An international team of researches around Markus Hoffmann and Stefan Pöhlmann from the Infection Biology Unit of the DPZ has now shown that SARS-CoV-2 can use several TMPRSS2-related proteases for infection, among them TMPRSS11D and TMPRSS13. These proteases may support viral spread in the upper respiratory tract and are blocked by Camostat. This finding indicates that switching to activators other than TMPRSS2 might not allow the virus to replicate in the presence of Camostat.

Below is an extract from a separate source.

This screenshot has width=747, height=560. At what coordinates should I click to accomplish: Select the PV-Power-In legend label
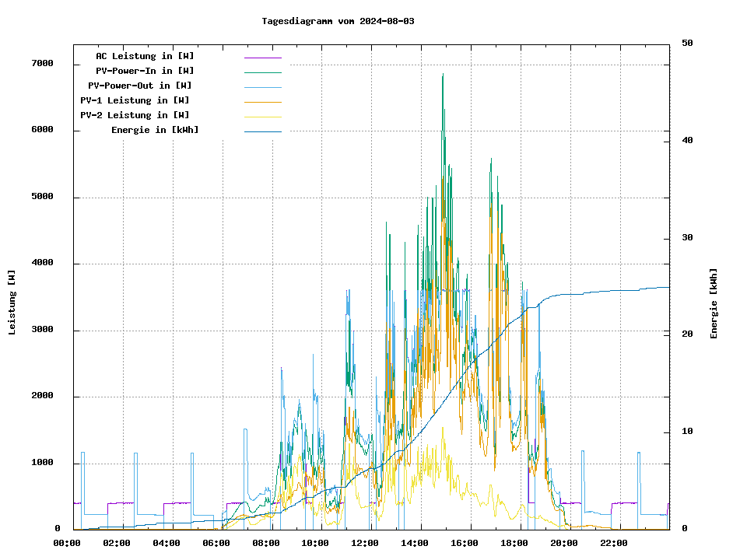pos(150,71)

The researchers could show that not only Camostat but also a major Camostat-metabolite, GBPA, block TMPRSS2 and SARS-CoV-2 infection. “In the human body Camostat is rapidly converted to GBPA. Therefore, it was crucial to demonstrate that not only Camostat but also GBPA exert antiviral activity”, says Stefan Pöhlmann, the head of the Infection Biology Unit of DPZ. Markus Hoffmann, the first author of the study adds: “Our results suggest that Camostat/GBPA may unfold antiviral activity in patients. However, for effective treatment of COVID-19, a higher Camostat dose might be required as compared to pancreatitis treatment.”
Inhibition of SARS-CoV-2 by Camostat was initially shown using the lung cell line Calu-3. The participation of Armin Braun, Fraunhofer ITEM, Hannover, and Danny Jonigk, Institute of Pathology at the MHH, in the consortium allowed analysis of Camostat antiviral activity in primary human lung tissue ex vivo. Camostat and GBPA blocked SARS-CoV-2 infection of lung tissue and Nafamostat had an increased antiviral activity. Therefore, the team of the Infection Biology Unit and the laboratory of Armin Braun are investigating how Nafamostat can be directly delivered into the human lung for increased antiviral activity. This project receives financial support from the Bundesministerium für Bildung und Forschung (BMBF) (project RENACO, Repurposing of Nafamostatmesylat for treatment of COVID-19).
“Our results on the antiviral activity of Camostat and GBPA are relevant beyond the treatment of COVID-19. TMPRSS2 also plays an important role in other respiratory infections. Thus, Camostat could also be successfully used to treat influenza,” says Markus Hoffmann.